EMR Write data to S3?

dougfir · March 4, 2020, 10:36pm

This may or may not be a specifically r question, but posting here since my environment in rstudio and I'm working on an r application that needs to send data to AWS S3.

We use AWS s3 for data storage and query using Athena. I would like to send a data frame to s3. It appears I was able to do this, yet the data do not appear as expected. I suspect it's maybe to do with file types, since I'm sending a dataframe from memory to S3 as opposed to e.g. a csv file.

I created a new table in hive for mtcars and partitioned by year, month and day:

CREATE EXTERNAL TABLE IF NOT EXISTS adhoc.mtcars
(
mpg integer,
cyl integer,
disp integer,
hp integer,
drat integer,
wt integer,
qsec integer,
vs integer,
am integer,
gear integer,
carb integer)
partitioned by (year string, month string, day string)
stored as orc
location 's3://ourcompany-emr/tables/adhoc.db/mtcars';

This results in a new empty table in adhoc/mtcars.

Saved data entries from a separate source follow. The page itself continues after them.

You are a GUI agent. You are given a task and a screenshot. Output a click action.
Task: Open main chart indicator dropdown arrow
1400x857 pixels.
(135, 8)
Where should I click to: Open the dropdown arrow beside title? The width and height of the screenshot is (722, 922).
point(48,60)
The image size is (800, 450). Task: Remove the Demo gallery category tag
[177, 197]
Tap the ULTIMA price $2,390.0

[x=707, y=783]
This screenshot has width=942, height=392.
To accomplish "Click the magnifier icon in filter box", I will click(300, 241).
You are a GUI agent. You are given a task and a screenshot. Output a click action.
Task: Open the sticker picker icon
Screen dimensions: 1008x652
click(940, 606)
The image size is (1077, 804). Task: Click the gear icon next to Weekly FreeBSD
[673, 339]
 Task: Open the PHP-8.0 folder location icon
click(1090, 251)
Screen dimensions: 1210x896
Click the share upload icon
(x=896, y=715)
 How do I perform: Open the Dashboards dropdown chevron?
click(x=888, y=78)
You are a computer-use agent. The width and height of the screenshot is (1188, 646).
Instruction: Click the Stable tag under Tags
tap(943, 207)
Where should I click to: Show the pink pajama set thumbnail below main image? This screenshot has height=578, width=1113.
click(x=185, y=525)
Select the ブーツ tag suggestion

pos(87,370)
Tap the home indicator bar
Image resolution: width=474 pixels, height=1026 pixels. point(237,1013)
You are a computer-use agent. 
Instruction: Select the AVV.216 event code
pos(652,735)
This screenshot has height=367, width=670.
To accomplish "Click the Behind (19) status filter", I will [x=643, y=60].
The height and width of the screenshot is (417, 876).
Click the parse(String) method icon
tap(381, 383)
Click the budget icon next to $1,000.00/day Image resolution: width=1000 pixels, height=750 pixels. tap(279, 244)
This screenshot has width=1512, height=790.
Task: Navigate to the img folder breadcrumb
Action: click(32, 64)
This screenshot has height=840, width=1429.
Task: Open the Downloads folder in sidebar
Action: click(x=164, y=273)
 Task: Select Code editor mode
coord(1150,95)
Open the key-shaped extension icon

With my aws key and secret in .Renviron, I run this code:

library(tidyverse)
library(aws.s3)

# to get a particular bucket
b <- get_bucket(bucket = 'ourcompany-emr')

my_mtcars <- mtcars %>% 
  mutate(year = "2020",
         month = "02",
         day = "01")

# sent my_mtcars to s3
s3save(my_mtcars, bucket = "s3://ourcompany-emr/", object = "tables/adhoc.db/mtcars/")

This seems to run fine, I can see a new file in S3 at that location.

However, when I attempt to query it:

select *
from adhoc.mtcars

Returns an empty table.

The only thing I can think of is the data type? aws.s3 seems to send a data frame straight from memory in r to S3. I'm not sure if I should expect that it will just appear in our table in that way... I was expecting/hoping that the table adhoc.mtcars would now contain the data that I sent with s3Save().

How can I populate the newly created adhoc.mtcars with the dataframe I sent?

[edit]
Since my table is an orc table, doing some Google searching I found that some of R's spark packages allow for converting data frames to orc format. If that's the case, how could I save a regular dataframe as a orc file on s3?

technocrat · March 5, 2020, 12:43am

Take a look at RAthena, which looks promising for your issue.

dougfir · March 5, 2020, 1:22am

Thanks for the suggestion, this does indeed look promising.

dougfir · March 5, 2020, 8:23pm

I tried to use RAthena but was unable to create an AthenaConnection.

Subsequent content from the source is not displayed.